→ **What to produce**
Exactly reproduce the line containing "The image size is (812, 510)." and all later lines to the end of the entries, leaving the pictures out of your copy.
***** Data for processing
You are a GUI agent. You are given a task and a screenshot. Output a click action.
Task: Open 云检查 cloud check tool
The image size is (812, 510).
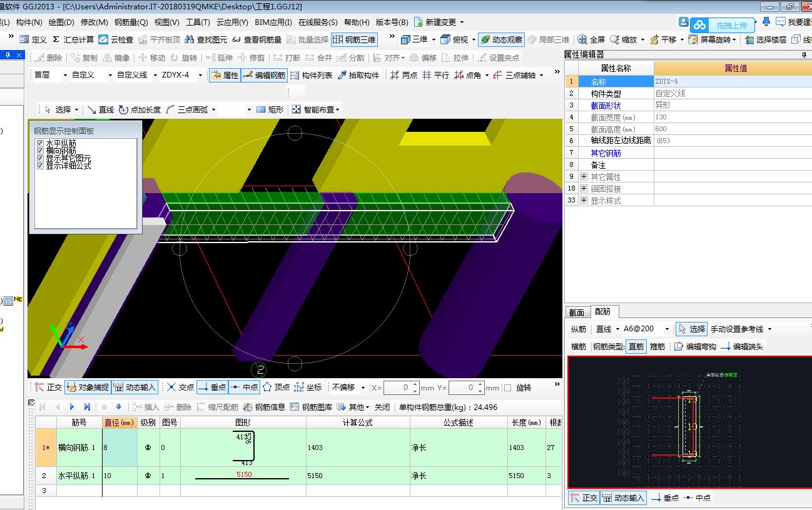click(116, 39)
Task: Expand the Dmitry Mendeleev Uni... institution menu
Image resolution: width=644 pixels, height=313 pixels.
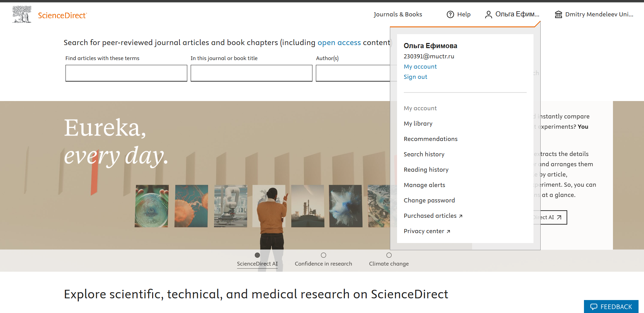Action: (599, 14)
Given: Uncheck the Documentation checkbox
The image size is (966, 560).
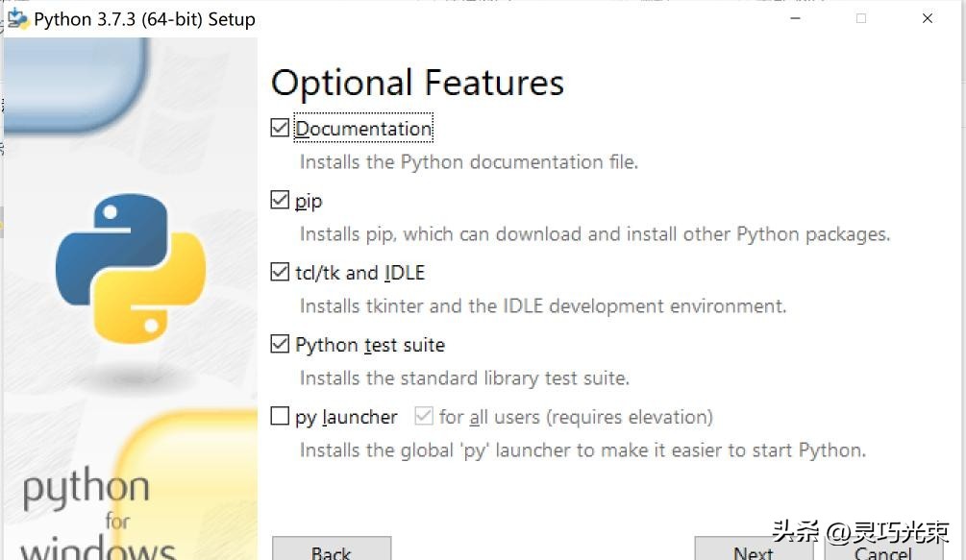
**********
→ **Task answer**
The image size is (812, 510).
click(116, 39)
Task: Expand the Dmitry Mendeleev Uni... institution menu
Image resolution: width=644 pixels, height=313 pixels.
Action: (599, 14)
Given: Uncheck the Documentation checkbox
The image size is (966, 560).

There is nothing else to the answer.